I had a cat who was nasty to me, and I couldn't have loved her more, so I know what you mean. Time will take the edge off of the terrible pain of losing your little friend, and someday you'll hold her again. May God bless you and give you peace.


----------



## Kobster (Feb 1, 2007)

I am so sorry to hear of your loss of darling Sushie. Its never earsy, but always seems harder when they are young and it is so unexpected. Poor darling girl. It sounds like she led a blessed life full of love and happiness. May her memory keep you company in this time of mourning.


----------



## RachandNito (Nov 21, 2008)

Oh, I am so sorry. What a painful thing to have happened. We are all here for you at catforum. It's not easy, but just try to remember that you made the right choice, and ended her suffering before she got very sick. 



> I drove to Tesco and got her the Bernard Matthew's ham she so much adored along with many others just in case. She absolutely loved it and she was purring and enjoying her ham with such a pleasure, for me was a pleasure to watch. I also cooked her oven baked chicken, it was only fair that after years of the same diet food she would be allowed to have the foods she so much loved.


You treated her so very well on her final day, this part really got to me. How very special she must have been to you. I am so sorry for your loss atback 

I will pray for little Sushi, and for the healing of your broken heart


----------



## Mitts & Tess (Sep 4, 2004)

what a beautiful tribute to your dear Sushi. Its heartbreaking when they leave us so soon. but you made the right decissions to end her suffering and to bring her home to be able to say good bye and spoil her there. You are exceptional cat parents!
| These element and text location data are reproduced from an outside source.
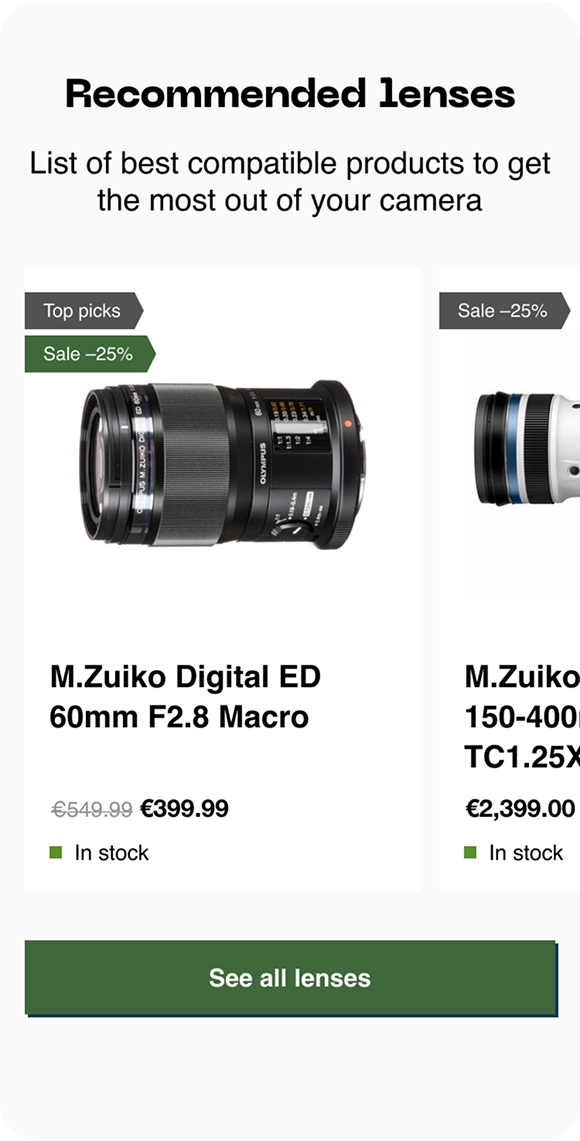Select the black Olympus 60mm lens image

tap(223, 465)
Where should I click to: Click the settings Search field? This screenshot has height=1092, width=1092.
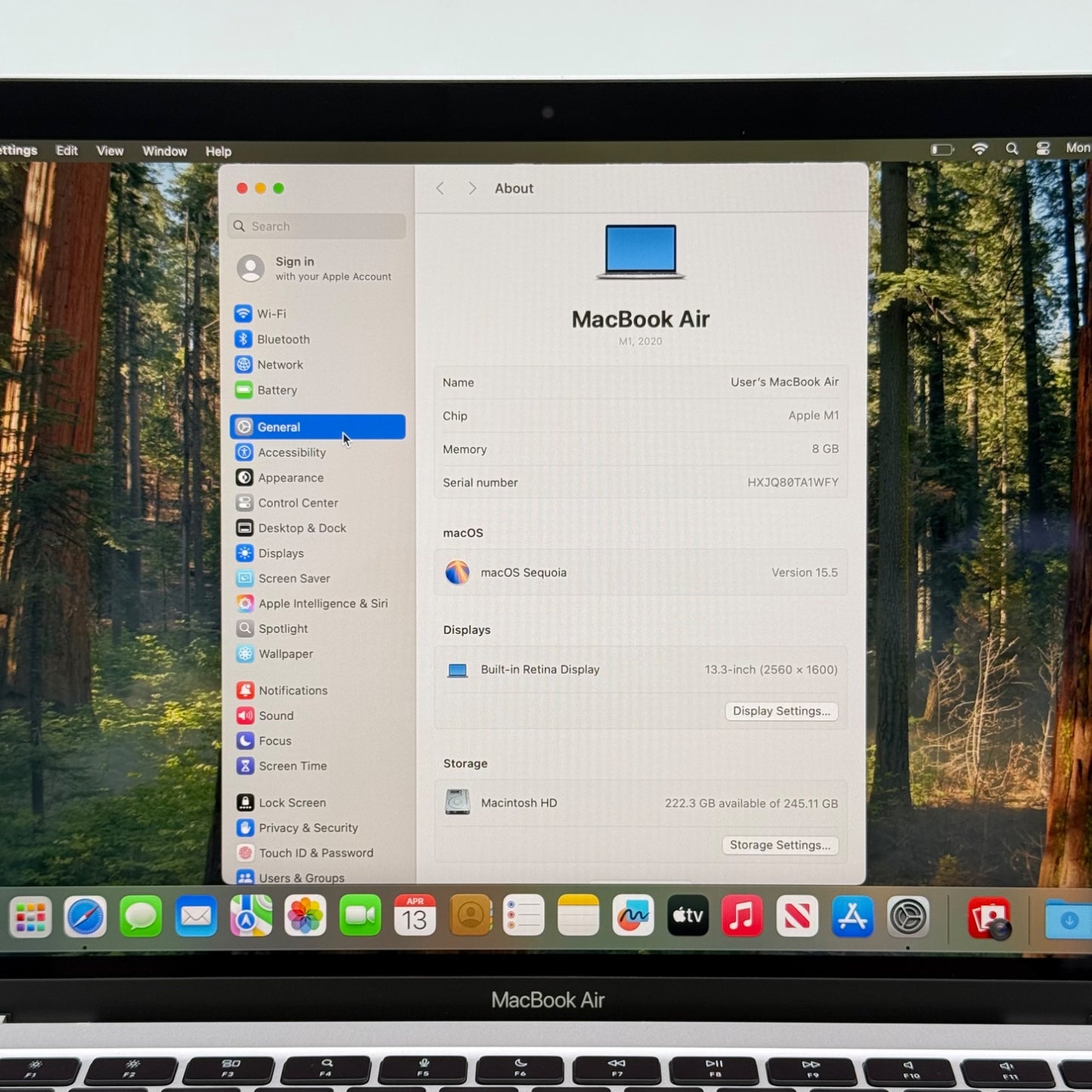pos(317,226)
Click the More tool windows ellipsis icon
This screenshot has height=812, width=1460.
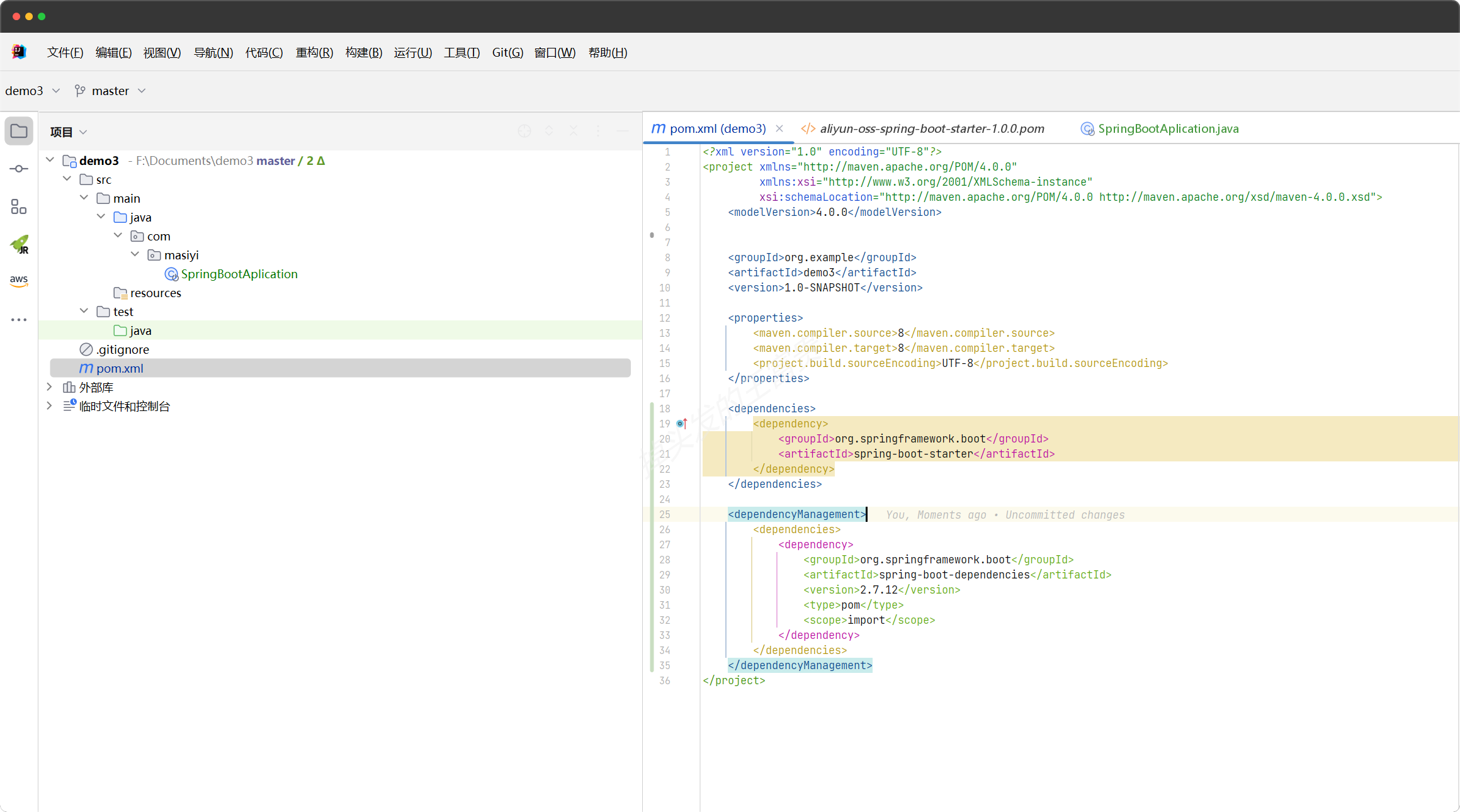click(x=19, y=320)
She is pain free and happy now. She hasnt left you, she is waiting for you when you cross over some day. My heart goes out to you during this sad time.


----------



## sushieblue (Mar 14, 2010)

Dear All,

Thank you very much for the very kind and lovely messages. We still light candle for Sushie every night. I'm ok most of the time but sometimes I cannot stop crying, I miss her in ways I cannot describe. When she was only 2 months old she broke her leg by falling from the top of the sofa and she spent months sleeping on my chest..the vet said she liked to feel my heartbeat. She was always with me, if I went to the bedroom she would follow, if I then went to the kitchen she would be right there with me. She was not friendly to others but she allowed us to hold her until our arms hurt and we would kiss her tummy and play fetch with her. She would lick our faces, both my husband's and mine before going to sleep, she used to snore. She knew when I was parking the car and ran to the door to say hi and I would pick her up and she would lick my face, I always looked forward to come home and see her. She used to re-arrange our clothes in the drawers and drag my pijamas to the top and put my husband's in the bottom one (I know it sounds crazy but is true). I took her for granted...thought she would be around for many years to come and did not expect her to leave me so soon. It really hurts.

I sometimes feel that people think I'm being silly because I miss my cat. I spent years trying to keep my Sushie safe and yet, I couldn't safe her from this.

Again, thank you so very much for your kind words, I sincerely appreciate them.


----------



## RachandNito (Nov 21, 2008)

> I sometimes feel that people think I'm being silly because I miss my cat.


I had to deal with the same sort of people when mourning my Fella. Ignore them- these people are cold and they don't understand what it feels like to love a pet so deeply. They are the ones missing something in their lives, not us. You'll always have the memories of her.


----------



## Guest (Mar 30, 2010)

What a lovely tribute to your friend. I understand what you're going through right now and I'll be keeping you in my thoughts and prayers. Everyone keeps telling me that time will heal my heart, as I'm sure it will yours too.

I'll tell Sheba to look for Sushie and they can play together at the bridge.


----------